**TEXT FOR ANALYSIS**
○ ○ ○
What Could Be Better Than Wine and Chocolate?

by Gabrielle DeMarco on April 22, 2011

We are all familiar with those news articles that wax poetic about the health benefits of previously unhealthy fare such as red wine and chocolate. Believe it or not, there is actually some science behind the claims. One of things about these former vices that have given healthy eaters a new lease on life is the flavonoid.

Natural compounds found in plants, flavonoids are the molecules responsible for the vibrant and varied colors of flowers. They have also been widely studied to be a strong antioxidant, antiviral, antibacterial, antiobesity, and anticancer agent in humans. But, before you run out and stock up on merlot and milk chocolate, perhaps a better source could be found than something laced with sugar, calories, and alcohol?

One of newest members of the faculty, Mattheos Koffas, is working is his lab to help develop an easy to produce, affordable, and potent way to get your daily flavonoids. He recently published a paper in the journal Metabolic Engineering detailing a way to optimize the production of flavonoids from simple glucose.

A metabolic engineer, Koffas focuses his research on ways to use chemistry to mimic and optimize some important cells that occur in the natural world. Another example is the cell of yew tree bark. Why tree bark? This simple bark is the chemical basis for some of the most potent and widely used chemotherapy drugs in use today. Koffas is taking these cells and looking at the pathways that they use to fight cancer in the body. This information will also help him uncover ways to further increase their potency.

With flavonoids, Koffas and his colleagues use simple E. coli as a means to easily convert simple glucose into beneficial flavonoids. Their simplified process reduces the cost of producing flavonoids in the lab and decreases the productions steps currently required to manufacture flavonoids in factories. The photo above, shows the four steps of the process that results in the production of the main flavonoid precursor, naringenin.

The complex chemistry might not look as delicious as dark chocolate, but the research is an important step toward developing better and less expensive flavonoids supplements or drugs.
○ ○ ○
**DATASET RECORDS**
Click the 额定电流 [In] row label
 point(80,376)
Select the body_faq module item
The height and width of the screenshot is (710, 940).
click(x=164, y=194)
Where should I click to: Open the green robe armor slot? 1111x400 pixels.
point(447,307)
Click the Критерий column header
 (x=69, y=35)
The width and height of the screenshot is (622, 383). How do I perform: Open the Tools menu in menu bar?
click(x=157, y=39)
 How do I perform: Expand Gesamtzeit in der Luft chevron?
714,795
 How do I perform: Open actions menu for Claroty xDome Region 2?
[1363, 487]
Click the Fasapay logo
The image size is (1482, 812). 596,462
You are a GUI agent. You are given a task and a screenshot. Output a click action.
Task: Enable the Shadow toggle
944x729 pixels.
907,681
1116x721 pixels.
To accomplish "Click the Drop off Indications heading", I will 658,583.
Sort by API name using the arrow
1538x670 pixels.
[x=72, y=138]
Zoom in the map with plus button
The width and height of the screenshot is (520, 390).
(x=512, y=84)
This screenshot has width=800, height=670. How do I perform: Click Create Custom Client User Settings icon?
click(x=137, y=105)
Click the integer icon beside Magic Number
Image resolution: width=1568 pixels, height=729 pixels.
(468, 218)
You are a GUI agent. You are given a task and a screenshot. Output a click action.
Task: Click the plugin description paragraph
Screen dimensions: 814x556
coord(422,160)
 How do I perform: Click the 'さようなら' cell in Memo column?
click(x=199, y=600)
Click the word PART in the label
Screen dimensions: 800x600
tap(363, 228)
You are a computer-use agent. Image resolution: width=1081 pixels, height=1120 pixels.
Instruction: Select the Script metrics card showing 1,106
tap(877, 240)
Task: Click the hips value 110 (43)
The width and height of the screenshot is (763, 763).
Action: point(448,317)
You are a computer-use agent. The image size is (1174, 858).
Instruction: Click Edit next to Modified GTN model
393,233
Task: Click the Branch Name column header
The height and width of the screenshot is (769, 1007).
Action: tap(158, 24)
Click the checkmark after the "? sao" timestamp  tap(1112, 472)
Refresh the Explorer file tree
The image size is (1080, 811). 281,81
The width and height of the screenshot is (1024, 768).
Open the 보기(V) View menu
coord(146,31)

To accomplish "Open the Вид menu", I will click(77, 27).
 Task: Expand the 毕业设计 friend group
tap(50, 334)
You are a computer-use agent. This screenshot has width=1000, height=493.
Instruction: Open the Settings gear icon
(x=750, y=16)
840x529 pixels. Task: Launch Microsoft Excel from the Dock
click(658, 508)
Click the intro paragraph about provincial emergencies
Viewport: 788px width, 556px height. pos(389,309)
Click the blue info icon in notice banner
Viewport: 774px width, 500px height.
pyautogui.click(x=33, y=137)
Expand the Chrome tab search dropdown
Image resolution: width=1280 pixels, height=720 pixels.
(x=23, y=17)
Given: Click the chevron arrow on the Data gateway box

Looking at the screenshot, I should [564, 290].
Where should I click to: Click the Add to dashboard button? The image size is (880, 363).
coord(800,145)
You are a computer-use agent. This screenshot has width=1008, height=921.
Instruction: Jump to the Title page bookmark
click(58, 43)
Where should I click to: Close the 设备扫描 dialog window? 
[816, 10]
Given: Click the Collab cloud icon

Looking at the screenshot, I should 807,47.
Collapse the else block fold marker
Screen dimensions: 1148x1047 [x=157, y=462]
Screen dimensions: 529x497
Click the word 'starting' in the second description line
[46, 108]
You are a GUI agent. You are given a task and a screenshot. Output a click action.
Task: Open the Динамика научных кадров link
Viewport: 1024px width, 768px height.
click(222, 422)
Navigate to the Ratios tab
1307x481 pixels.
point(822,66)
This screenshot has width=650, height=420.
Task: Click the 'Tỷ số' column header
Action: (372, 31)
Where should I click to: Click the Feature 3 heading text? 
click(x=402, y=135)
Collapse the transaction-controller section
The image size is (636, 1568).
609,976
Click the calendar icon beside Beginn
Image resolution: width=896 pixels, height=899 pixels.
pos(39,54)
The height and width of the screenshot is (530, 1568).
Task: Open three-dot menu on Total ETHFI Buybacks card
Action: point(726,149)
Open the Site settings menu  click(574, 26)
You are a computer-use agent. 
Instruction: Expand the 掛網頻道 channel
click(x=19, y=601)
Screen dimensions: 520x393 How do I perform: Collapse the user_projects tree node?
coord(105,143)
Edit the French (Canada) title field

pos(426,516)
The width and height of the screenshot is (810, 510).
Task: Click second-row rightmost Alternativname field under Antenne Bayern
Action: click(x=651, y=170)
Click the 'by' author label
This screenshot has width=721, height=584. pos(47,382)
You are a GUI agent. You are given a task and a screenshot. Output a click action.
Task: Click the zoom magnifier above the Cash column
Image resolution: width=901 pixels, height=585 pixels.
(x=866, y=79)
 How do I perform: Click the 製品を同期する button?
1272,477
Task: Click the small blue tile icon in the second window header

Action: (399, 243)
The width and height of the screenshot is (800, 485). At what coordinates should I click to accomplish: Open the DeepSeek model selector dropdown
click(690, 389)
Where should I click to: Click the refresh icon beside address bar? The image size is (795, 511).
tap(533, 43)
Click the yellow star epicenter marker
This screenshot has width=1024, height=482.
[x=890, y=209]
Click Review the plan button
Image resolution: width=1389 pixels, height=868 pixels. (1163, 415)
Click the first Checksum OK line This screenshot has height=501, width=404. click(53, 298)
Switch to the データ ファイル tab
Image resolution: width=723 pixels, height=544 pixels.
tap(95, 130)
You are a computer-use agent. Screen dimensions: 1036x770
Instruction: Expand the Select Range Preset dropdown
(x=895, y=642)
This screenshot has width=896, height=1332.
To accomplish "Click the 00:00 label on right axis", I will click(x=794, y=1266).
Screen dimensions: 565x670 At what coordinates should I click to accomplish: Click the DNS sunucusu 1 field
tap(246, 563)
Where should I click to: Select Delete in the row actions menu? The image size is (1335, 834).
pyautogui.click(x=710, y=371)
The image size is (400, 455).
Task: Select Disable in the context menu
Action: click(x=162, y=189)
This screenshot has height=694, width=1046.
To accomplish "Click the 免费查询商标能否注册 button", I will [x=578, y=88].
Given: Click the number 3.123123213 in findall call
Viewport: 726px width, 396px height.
○ ○ ○
**WHAT YOU NEED TO DO**
Please output the part of the flavonoid article between "The complex chemistry might" and "supplements or drugs.", inclusive, with every word unchanged. The data comes from another source.

**EXERCISE RESPONSE**
The complex chemistry might not look as delicious as dark chocolate, but the research is an important step toward developing better and less expensive flavonoids supplements or drugs.